Finanzen / Bilanzen

Sibanye-Stillwater prices an oversubscribed US$500 million 6.25% Senior Notes offering

Sibanye-Stillwater (tickers JSE: SSW and NYSE: SBSW) is pleased to announce that it has priced a new oversubscribed US$500 million senior notes offering due 2031 (the “2031 Notes”) (the “Offering”). The 2031 Notes will be issued through the Group’s wholly owned subsidiary, Sibanye-Stillwater UK Financing Plc, as a single tranche of US$500 million, maturing in five and a half years (non-call two) at a 6.25 per cent per annum coupon. The Offering is subject to customary closing conditions, and settlement is expected to occur on or around 15 May 2026.

The Offering forms part of the Group’s previously announced capital management measures to reduce gross debt by repurchasing outstanding debt securities. The net proceeds of the 2031 Notes, together with the Group’s cash reserves, will be used to purchase existing notes issued by the Group’s wholly owned subsidiary, Stillwater Mining Company. On 6 May 2026, Sibanye-Stillwater commenced, through Stillwater Mining Company, offers to purchase for cash (i) any and all of the outstanding US$675 million senior notes due November 2026 (the “2026 Notes”), with any remaining amount expected to be settled in cash by the Group, and (ii) up to US$75 million of the outstanding US$525 million senior notes due 2029 (the “2029 Notes”, and together with the 2026 Notes, the “Existing Notes”). The successful repurchase of the Existing Notes by Stillwater Mining Company could result in an overall reduction in Group gross debt of up to US$250 million.

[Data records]
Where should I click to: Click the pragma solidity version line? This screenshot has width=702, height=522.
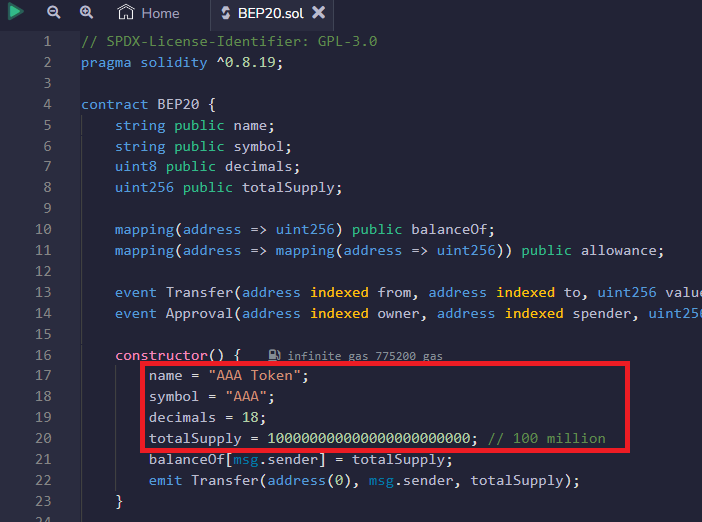click(182, 62)
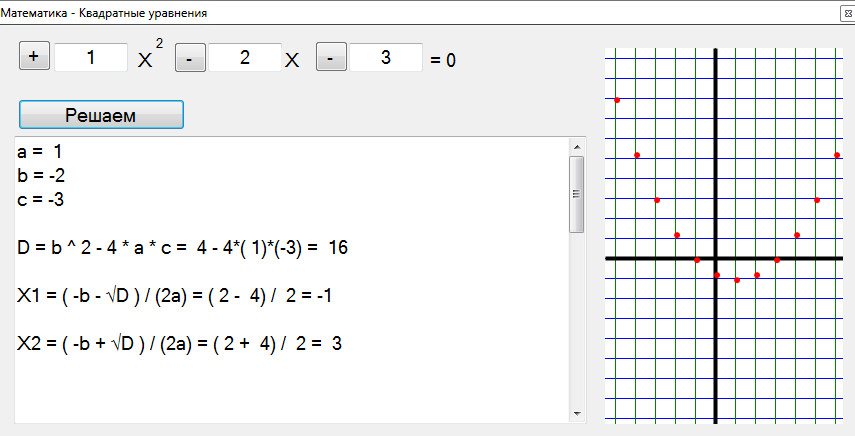Click the scrollbar up arrow in results box
This screenshot has height=436, width=855.
[x=577, y=147]
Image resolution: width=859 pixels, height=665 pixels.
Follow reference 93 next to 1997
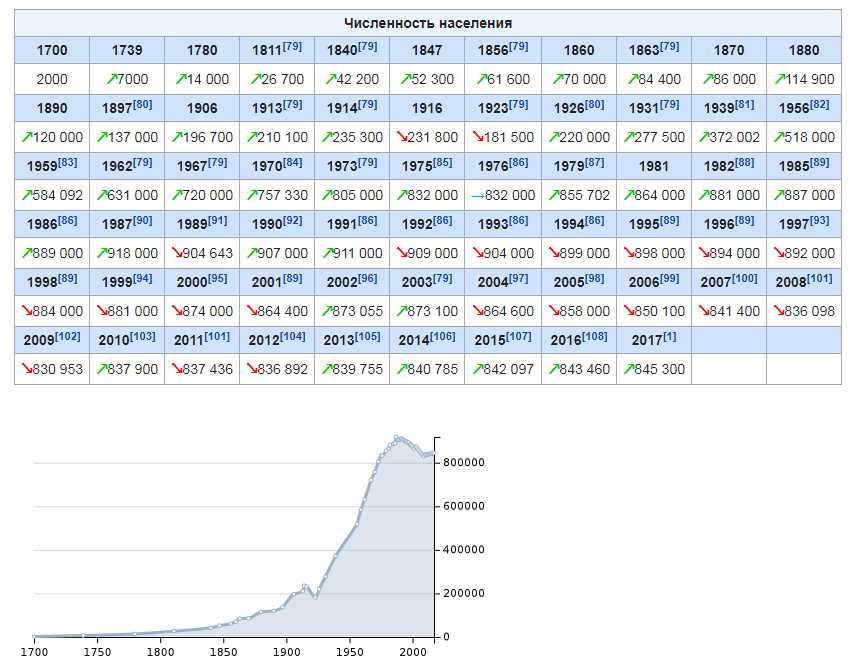tap(820, 220)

▶ **Task list**:
1 – Answer these questions using the notes offering announcement:
(a) What annual coupon rate do the 2031 Notes carry?
(b) When is settlement of the Offering expected to occur?
(c) By how much could the repurchase of the Existing Notes reduce Group gross debt?
2 – Locate each line in the rows that contains the string "width", and copy those lines.

▶ **Answer list**:
1 –
(a) 6.25 per cent per annum.
(b) On or around 15 May 2026.
(c) By up to US$250 million.

2 –
Where should I click to: Click the pragma solidity version line? This screenshot has width=702, height=522.
This screenshot has height=436, width=855.
Image resolution: width=859 pixels, height=665 pixels.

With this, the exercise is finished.